Brigitte PASCALL : "voici un excellent article de MEDIAPART, qui rend compte d'une étude de l'INSEE publiée le 4 décembre 2013 sur le chômage des jeunes non qualifiés. Le taux de chômage de ces jeunes est passé de 29% en 1990 à 47% en 2012 (+18 points). De plus, ils sont souvent victimes de ce que l'INSEE appelle la "double peine" : les jeunes non diplômés de milieu modeste sont au chômage à 49%, quand les jeunes non diplômés de milieu plus favorisés sont au chômage à 37%...
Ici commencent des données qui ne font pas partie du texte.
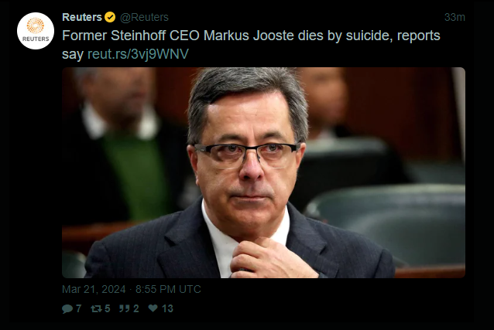
Task: Open the Reuters profile avatar logo
Action: pos(36,31)
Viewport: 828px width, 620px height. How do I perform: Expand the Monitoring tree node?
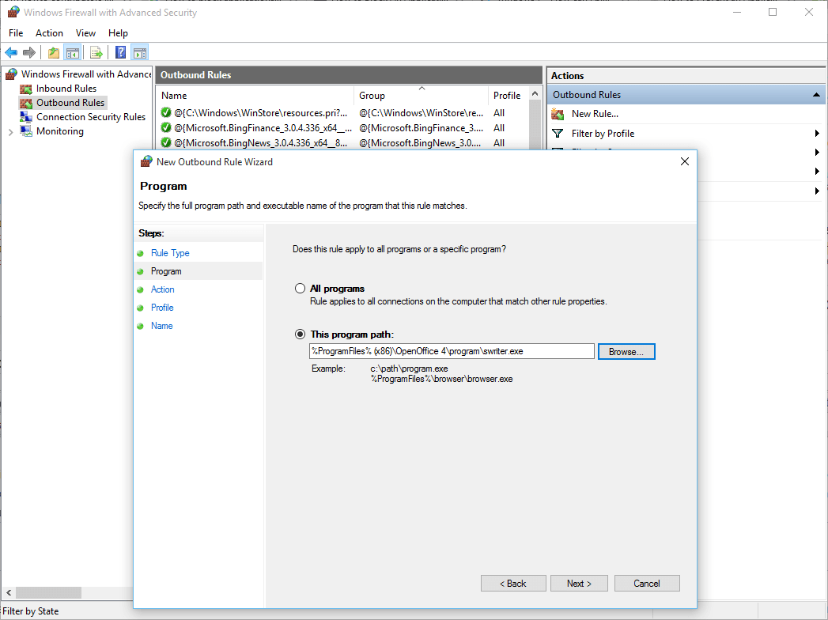click(10, 132)
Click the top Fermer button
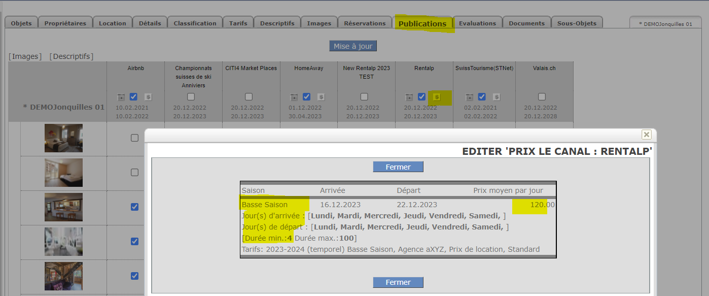Image resolution: width=709 pixels, height=296 pixels. (x=398, y=167)
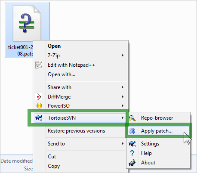Choose Open from the context menu

coord(54,46)
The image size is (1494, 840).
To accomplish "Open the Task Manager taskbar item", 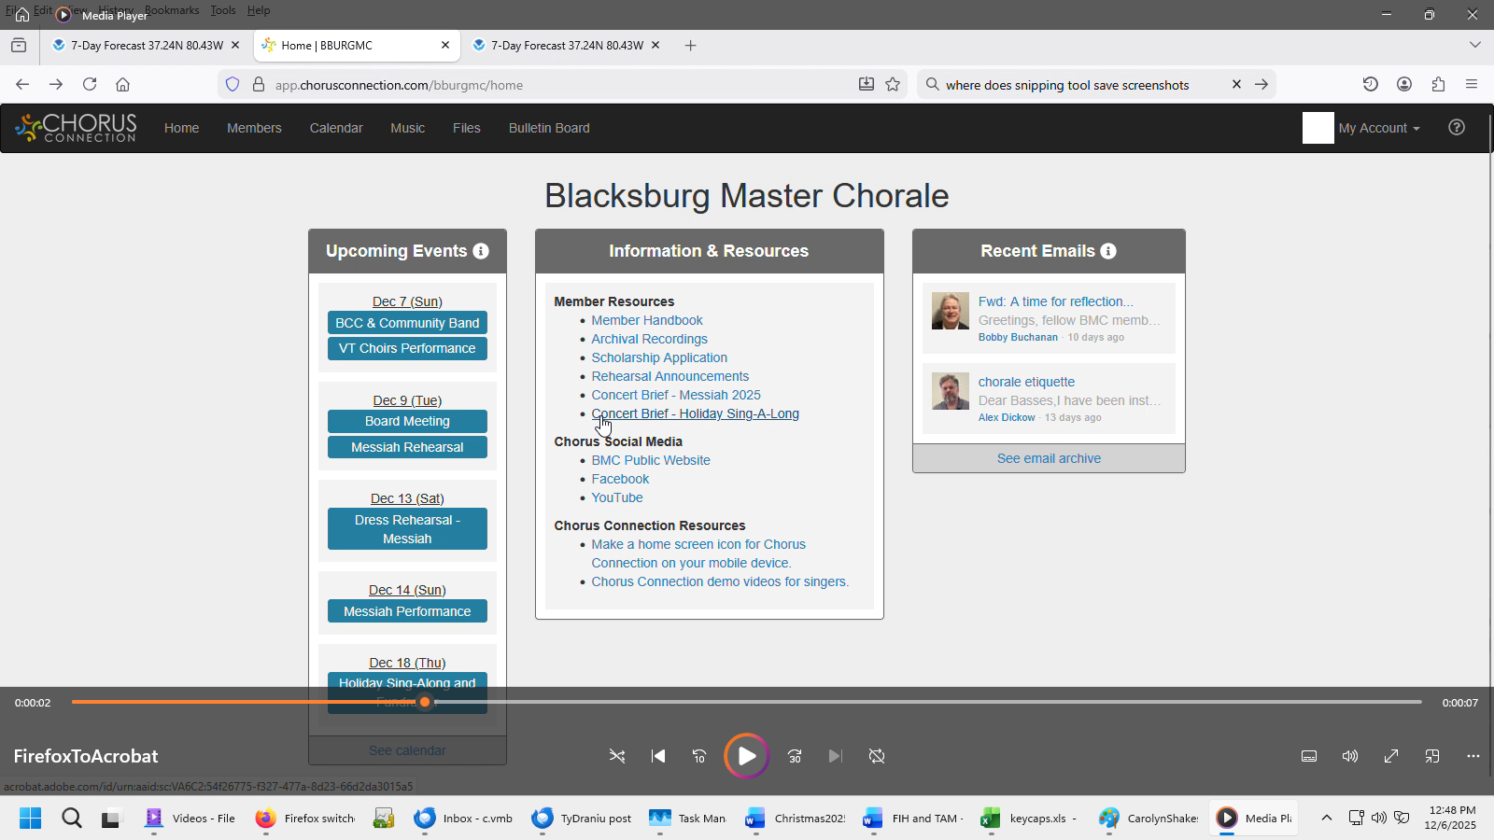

Et j'ajouterai "la triple peine": car les jeunes non diplômés de milieu modeste vivent très souvent dans des zones rurales et péri urbaines, comme le montre l'ouvrage de Gaël BRUSTIER, JP HUELIN, "Cherche le Peuple désespérément", éditions Bourin, octobre 2009. Contrairement aux idées reçues, l'espace péri urbain est moins homogène socialement que le centre ville, comprenant aussi des ouvriers. Quant au monde rural, dans cette France des "oubliés", on compte 34,7% d'ouvriers contre seulement 8,6% d'agriculteurs. Des ouvriers chassés des villes et de l'espace péri -urbain à cause des loyers trop chers ! Non seulement ces jeunes non diplômés sont au chômage, mais, de plus, ils ont beaucoup de mal à se déplacer, faute de transports collectifs qui n'existe pas..!!!

Article :
Issus en majorité de milieux défavorisés, les non-diplômés sont plus exposés au chômage et à la précarité de l’emploi en période de crise économique, selon une nouvelle enquête de l’Insee.

Dans une enquête publiée, mercredi 4 décembre, l’Institut national de la statistique et des études économiques (Insee) révèle que les jeunes non-diplômés constituent la population la plus durement touchée par le chômage, la crise ayant encore aggravé leurs difficultés d’insertion professionnelle.

Sur la foi des chiffres fournis par l'enquête, l'Insee révèle que le taux de chômage des non-diplômés était, en 1990, de 29 % à la sortie de leur formation initiale contre 47 % en 2012. Une proportion très élevée comparée au taux de chômage des jeunes diplômés du supérieur qui ne s'élève qu'à seulement 10 %. Toujours selon l’étude, à la difficulté de l’insertion s’ajoute également la précarité de l’emploi des jeunes sans diplômes : à la fin de leur formation, 46 % des jeunes non-diplômés empochent seulement un CDD (contre 30,8 % chez les jeunes diplômés) et 24 % sont en temps partiel (contre seulement 14 % des diplômés).

Enfin, l'étude de l'Insee souligne la double peine des non-diplômés, qui sont, en majorité, issus de milieux défavorisés. L'origine sociale, la richesse du réseau relationnel et la reproduction de certains habitus sociaux constituant des éléments discriminants pour les non-diplômés et les jeunes issus de l'immigration : le taux de chômage des non-diplômés dont l’origine sociale est moins favorisée (père employé, ouvrier ou n’ayant jamais travaillé) est de 49 % sur la période 2008-2012, contre 37 % chez les non-diplômés de milieux plus favorisés. De même, le taux de chômage des non-diplômés issus de l'immigration est plus élevé que celui de leurs concitoyens non issus de l'immigration (55 % contre 43 %).

Mardi 3 décembre, l'enquête Pisa, sur le niveau des systèmes éducatifs des pays de l'OCDE, a relevé l'aggravation des inégalités dans le système scolaire français, ainsi que le nombre croissant d'élèves en difficulté.